Trecho do texto:
----------------

Há um afã de eliminar Deus do horizonte cultural da sociedade, para fazer prevalecer apenas a horizontalidade hedonista e pragmática de um terrível materialismo. Vão se apagando e se debilitando os tons daquilo que foi um dia uma vigorosa identidade cristã.
O I Seminário Internacional “O Estado Laico e a Liberdade Religiosa”, promovido pelo Conselho Nacional de Justiça e coordenado pelo Ministro Ives Gandra da Silva Martins Filho, reuniu em Brasília, especialistas estrangeiros e brasileiros, teólogos e juristas, para debater a relação entre o Estado e a Igreja, explicitando conceitos-chaves nesta compreensão, como o de laicidade e laicismo, analisando implicações concretas do dia-a-dia, no atual contexto de pluralismo e relativismo cultural. O que ficou evidente na reflexão dos inúmeros expositores, foi a de que a ideologia laicista pode corroer as premissas da laicidade, e tornar-se um laicismo agressivo, de oposição à religião, especialmente a católica, na medida em que deixa de haver a neutralidade do Estado, necessária para garantir o direito à livre expressão e a própria liberdade religiosa. No Brasil, por exemplo, com o Plano Nacional de Direitos Humanos – PNDH3, não há a necessária neutralidade do Estado (como requer a laicidade), e com o laicismo o Estado acaba sendo instrumentalizado por uma ideologia nada laica, mas de índole totalitária e anti-cristã.
O prof. Daniel Sarmiento, que elogiou a decisão do STF na questão homossexual, foi enfático: no debate das grandes questões atuais, o argumento religioso não funciona mais, não convence. Para ele, só vale o argumento das razões públicas. Se o Estado clássico preocupava-se com a formação moral dos cidadãos, o estado pós-moderno e laico está focado apenas na promoção do bem-estar social, buscando ainda a mais absoluta liberdade de todos. Se o indivíduo tem o direito de ter religião, possui também o direito de não tê-la, e cabe ao Estado garantir esse direito, fazendo valer a igualdade e a liberdade. “O Estado tem que estar suficientemente isento”, afirmou o Dr. Hélio Jorge, “com respeito flagrante ao direito das minorias”. No caso do ensino religioso, por exemplo, tendo em vista que ainda a maioria do povo brasileiro é de formação católica, indagou: “aonde vão estar as crianças de religiões diferentes?” E acrescentou: “O poder público não tem direito ao constrangimento, confundindo-se com o pensamento religioso hegemônico”. E em relação à neutralidade do Estado no campo moral, salientou: “o Estado precisa sair da dicotomia bem x mal, com raiz medieval. Desmontemos e desconstruamos esta lógica”.

----------------

Listagem exibida:
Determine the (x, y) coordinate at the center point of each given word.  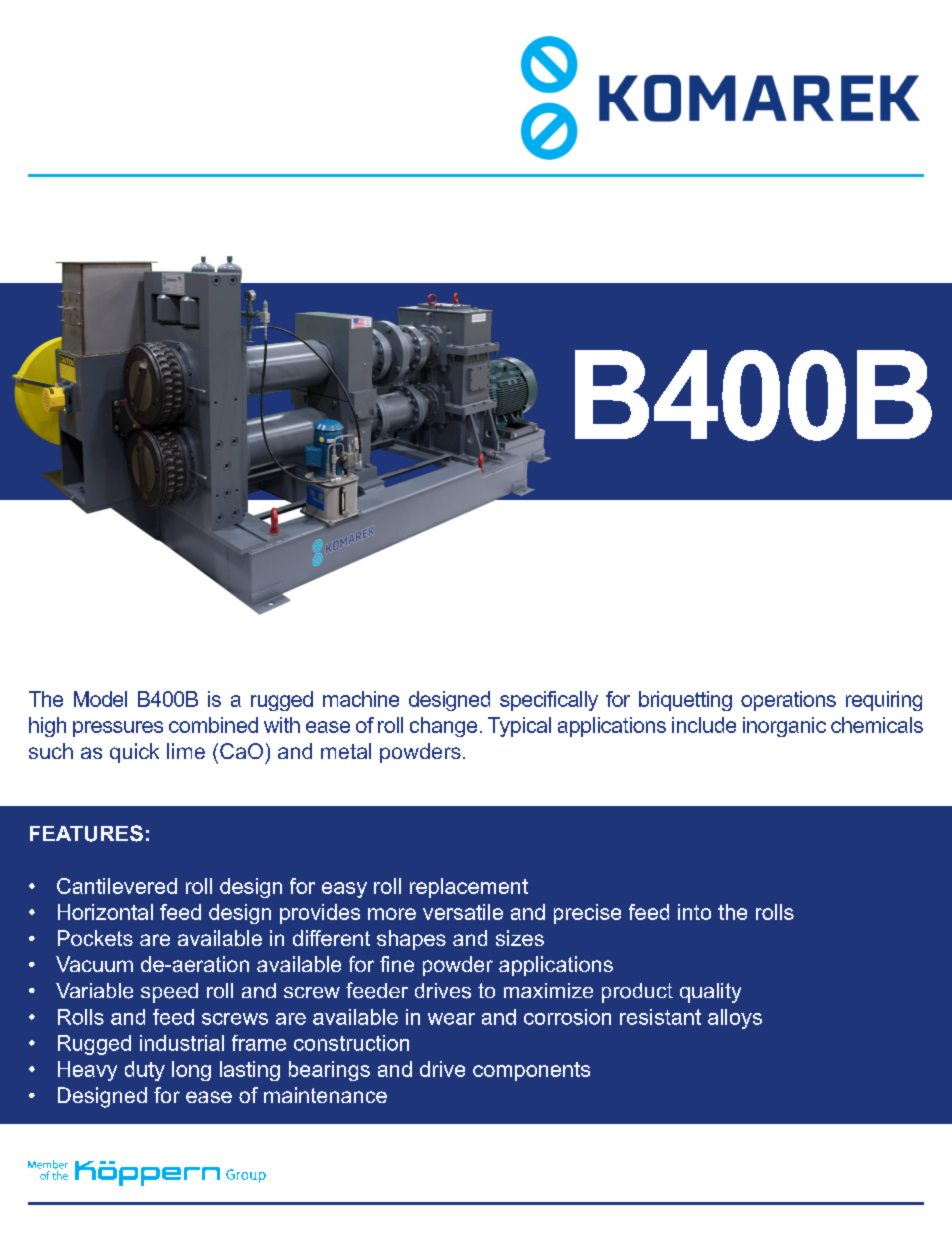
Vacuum (94, 964)
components (531, 1071)
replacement (469, 888)
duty (145, 1071)
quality (710, 993)
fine (397, 964)
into (694, 912)
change (443, 727)
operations (788, 701)
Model (100, 699)
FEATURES (86, 833)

----------------

Instruções da tarefa:
De acordo com o trecho do texto sobre o Estado laico, quem coordenou o I Seminário Internacional "O Estado Laico e a Liberdade Religiosa"? Responda usando apenas o trecho do texto.

Resposta correta:
O Ministro Ives Gandra da Silva Martins Filho.